# Forum > Gaming > Roleplaying Games > D&D 3e/3.5e/d20 >  Is Psychic Chirurgery Ardent-like?

## martixy

Lemme explain.  :Small Big Grin: 

As we all know the Ardent doesn't have an explicit "Maximum power level known" clause, it's all about if he can manifest said power.

Psychic Chirurgery similarly says "You can give a character knowledge of a power of any level that she can manifest."

A 9th level psion (max 5th level) with overchannel is absolutely able to spend 11 pp and therefore manifest Disintegrate (6th level).
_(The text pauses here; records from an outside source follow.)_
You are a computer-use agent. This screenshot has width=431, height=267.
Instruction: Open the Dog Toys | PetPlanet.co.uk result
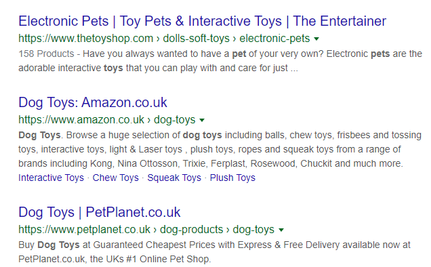99,212
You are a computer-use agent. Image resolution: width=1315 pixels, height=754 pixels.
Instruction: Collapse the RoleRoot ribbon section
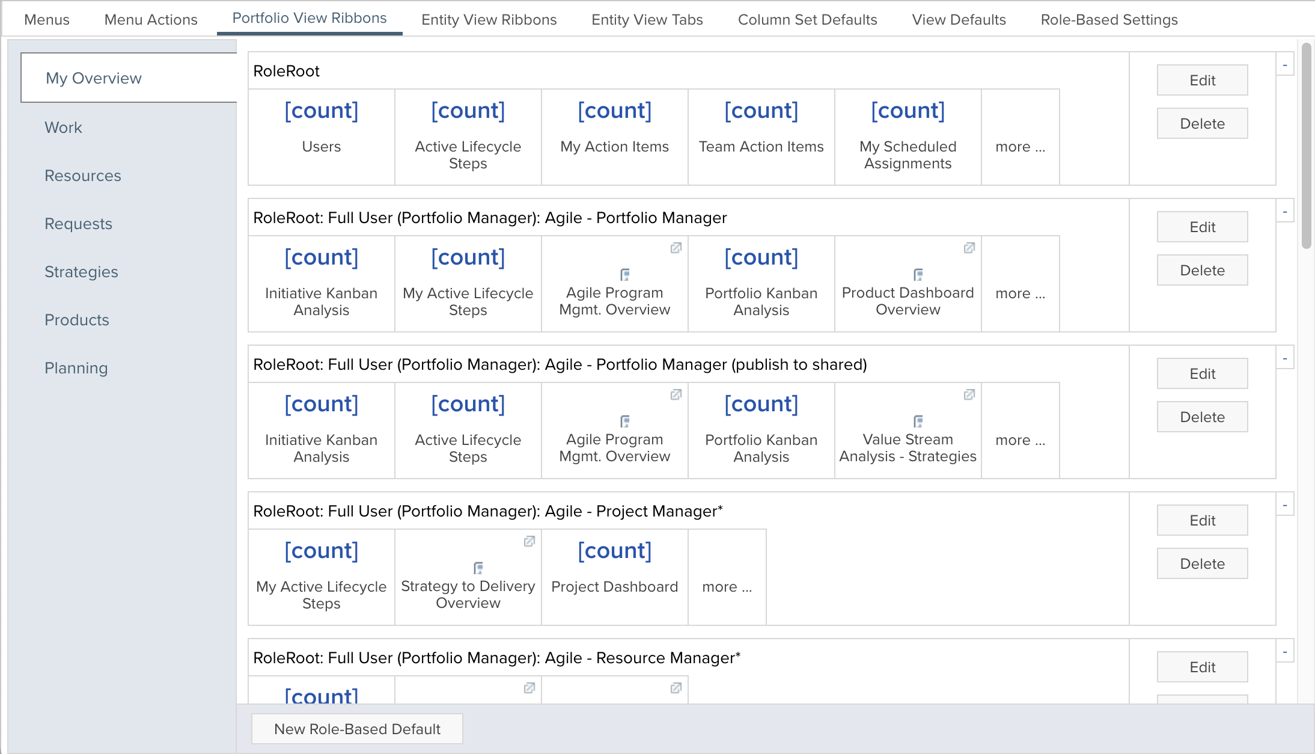1285,65
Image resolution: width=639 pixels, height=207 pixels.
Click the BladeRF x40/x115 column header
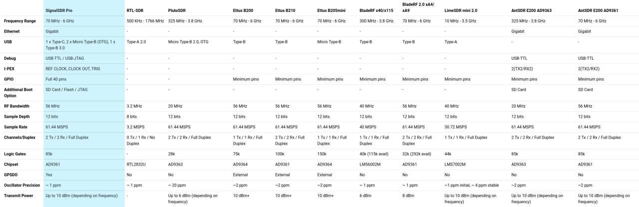[x=377, y=9]
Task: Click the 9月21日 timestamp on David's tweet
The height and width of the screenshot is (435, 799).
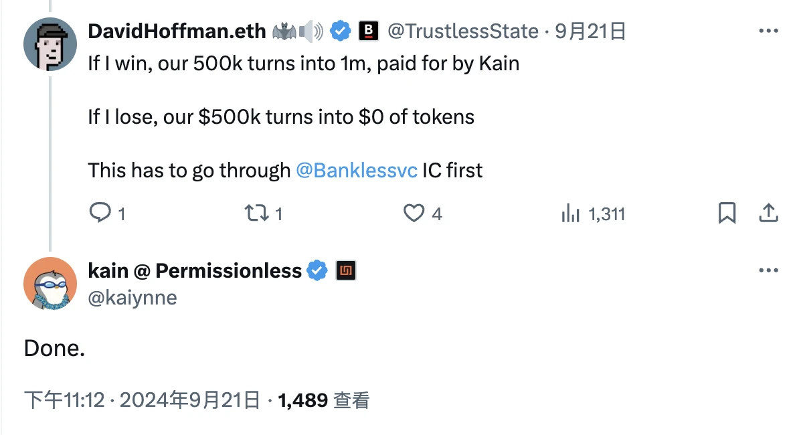Action: [x=592, y=31]
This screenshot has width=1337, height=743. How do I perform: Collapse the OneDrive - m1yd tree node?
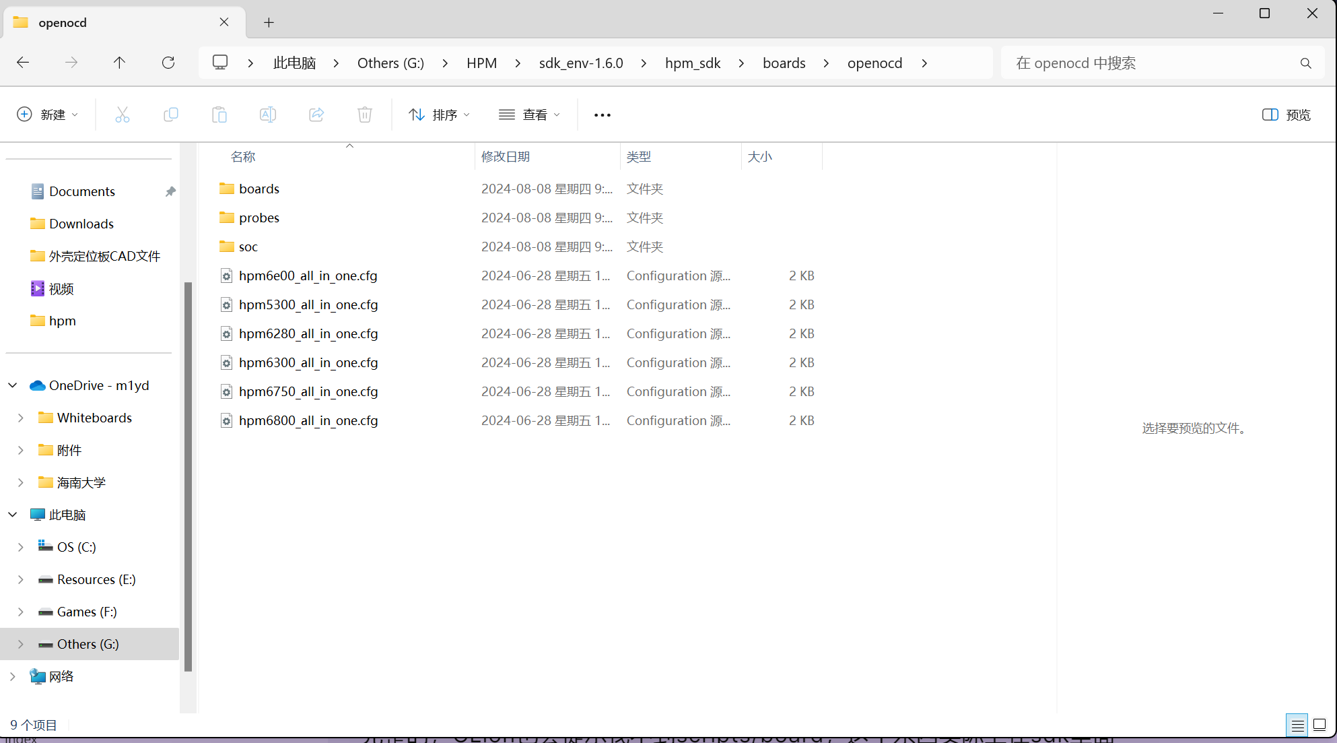point(13,385)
Therefore Psychic Chirurgery should be able to impart upon said psion any 6th level power.

And between overchannel, torc of power preservation and quori shards, Chirurgery should be capable of granting a 5th level psion every single power in existence, up to and incl 9th level.

_Or am I missing something?_

----------


## Rebel7284

I think there is a bit of circular reasoning there.

There are a bunch of ways to augment powers by spending more Power Points than allowed by you class, but just because you CAN spend extra power points doesn't also mean that you can manifest powers of a specific level, that is determined by your power progression.  

Technically Heighten Power from 3.0 Psionics might allow you to do it, but psionics had such a massive overhaul between 3.0 and 3.5 that using un-updated 3.0 content is discouraged.

----------


## martixy

> There are a bunch of ways to augment powers by spending more Power Points than allowed by you class, but just because you CAN spend extra power points doesn't also mean that you can manifest powers of a specific level, that is determined by your power progression.


_That_ is determined by your maximum power progression in the case of Psion, Psychic warrior, wilder.
And NOT in the case of Ardent. Hence the phrasing of the question  :Small Big Grin: 
(Which admittedly seems a bit too obscure for those not steeped in psionics arcana.)

Anyway, the wording between ardent and chirurgery is awfully similar and I'm calling that chirurgery is subject to the same shenanigans ardent is.

Aka, the answer is clearly *yes*.

----------


## Darg

> _That_ is determined by your maximum power progression in the case of Psion, Psychic warrior, wilder.
> And NOT in the case of Ardent. Hence the phrasing of the question 
> (Which admittedly seems a bit too obscure for those not steeped in psionics arcana.)
> 
> Anyway, the wording between ardent and chirurgery is awfully similar and I'm calling that chirurgery is subject to the same shenanigans ardent is.
> 
> Aka, the answer is clearly *yes*.





> At each additional level, an ardent learns one new power from her available mantles. She must be able to manifest the new power at the level at which she learns it, however. For example, an ardent who attains 5th level can learn any power from one of her mantles that costs 5 power points or less to manifest; she *cannot learn* a power from a mantle that costs more than 5 power points to manifest *until she attains a level* capable of manifesting a power with that cost.


Ardent can't learn powers their level doesn't allow. Other psionic classes have a maximum power level known column in their class table that tells you the earliest you can learn powers of a specific level. Manifester level has nothing to do with it.

----------